According to William A. Percy III, there are some scholars, such as Bernard Sergent, who believe that in Homer's Ionian culture there existed a homosexuality that had not taken on the form it later would in pederasty.[17] However, Sergent and others have argued that it had, though it was not reflected in Homer. Sergent asserts that ritualized man-boy relations were widely diffused through Europe from prehistoric times.[citation needed]

Attempts to edit Homer's text were undertaken by Aristarchus of Samothrace in Alexandria around 200 BC. Aristarchus believed that Homer did not intend the two to be lovers.
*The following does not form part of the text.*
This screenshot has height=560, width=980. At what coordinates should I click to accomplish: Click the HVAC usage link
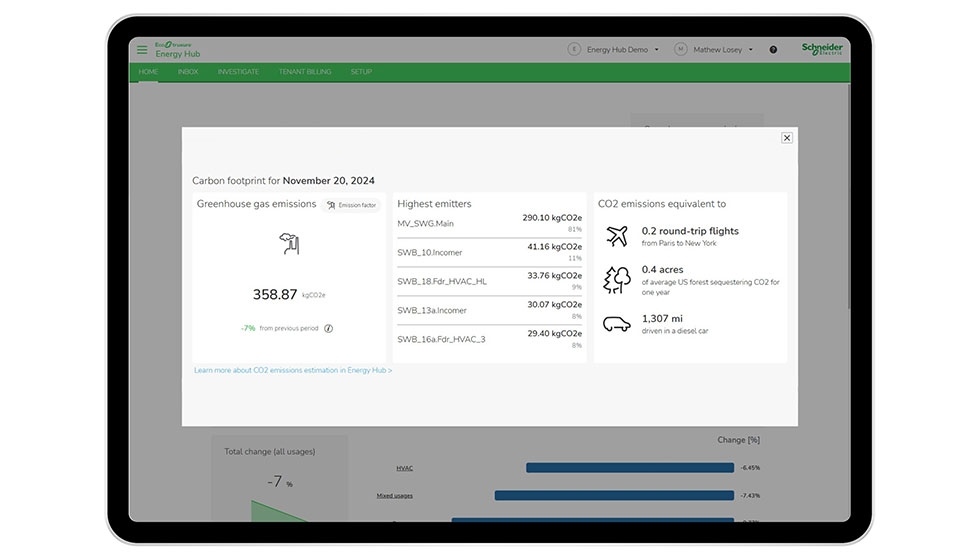[x=404, y=468]
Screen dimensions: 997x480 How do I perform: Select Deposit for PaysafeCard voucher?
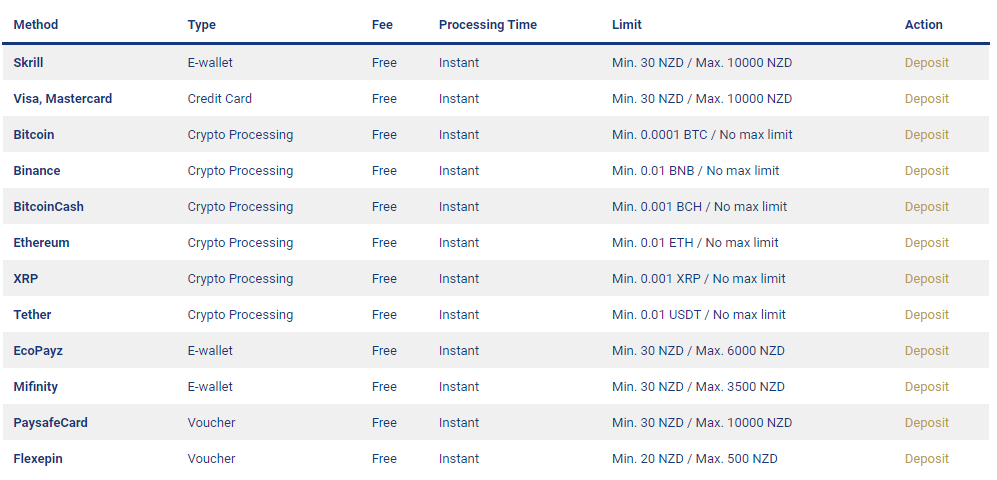coord(926,423)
However, he did agree that the "we-two alone" passage did imply a love relation and argued it was a later interpolation.[18]

When Alexander the Great and his confidant Hephaestion passed through the city of Troy on their Asian campaign, Alexander honoured the sacred tomb of Achilles and Patroclus in front of the entire army, and this was taken as a clear declaration of their own friendship. The joint tomb and Alexander's action demonstrates the perceived significance of the Achilles-Patroclus relationship at that time (around 334 BC).[19][20]

Post-classical and modern interpretations[]

Achilles Lamenting the Death of Patroclus (1855) by the Russian realist Nikolai Ge

Commentators from the Classical period on have interpreted the relationship through the lens of their own cultures. As a rule, the post-classical tradition shows Achilles as heterosexual and having an exemplary platonic friendship with Patroclus. Medieval Christian writers deliberately suppressed the homoerotic nuances of the figure.[21]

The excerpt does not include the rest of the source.